One, because I feel so deprived, I end up just eating more of the things that I can have. And I knew that even if I had finished the whole 30 days, not much would have changed. Sure, I was more mindful of what I ate, but only of what kind of food I ate, not how I was actually eating the food. I didn’t feel satisfied, even after killing off an entire 5 pound bag of grapes on the 15-minute drive home from work. Not cool.
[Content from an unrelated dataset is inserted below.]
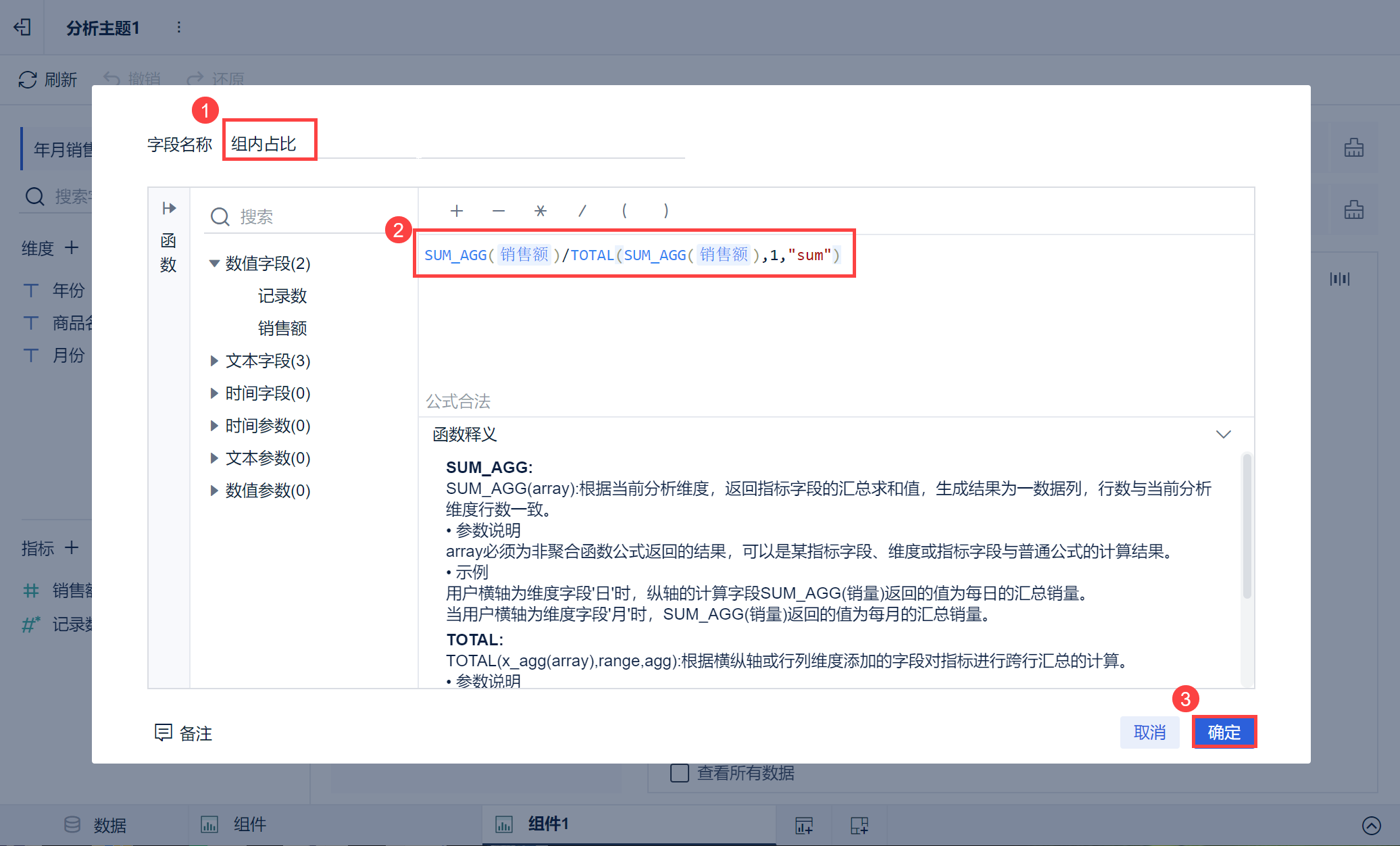Click the exit back arrow icon
Viewport: 1400px width, 846px height.
pyautogui.click(x=22, y=27)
Two, my friend quit, too. And I don’t know if anyone else is like this, but if I’m doing a diet by myself, I tend not to stick with it. I get discouraged, especially if I started out with someone else. Not to mention it was the night of a country barn dance with Encounter. We went out to eat beforehand. The first “non-diet” thing I had was two packets of saltine crackers. My “meal”, if you could call it one, was a small bowl of fruit. I had eaten plenty not an hour earlier, so the problem wasn’t that I was hungry. I guess what it boiled down to was, I felt left out. Sure, I was “eating” with them, but not really part of the group. And at the dance, they had pumpkin bread cupcakes and Reese’s peanut butter cups. Now, the Reese’s cups were a let down, but the cupcakes did not disappoint. Moist, cream cheese frosting, sprinkled with brown sugar. Fantastic.
Three, while I finished the all thirty days the last time I did it, the end result was the same. Once I was done, almost immediately, I reverted back to my previous eating habits. All that hard work, basically for nothing. I’ve come to the conclusion that the Whole 30 diet is not for me. And that’s okay.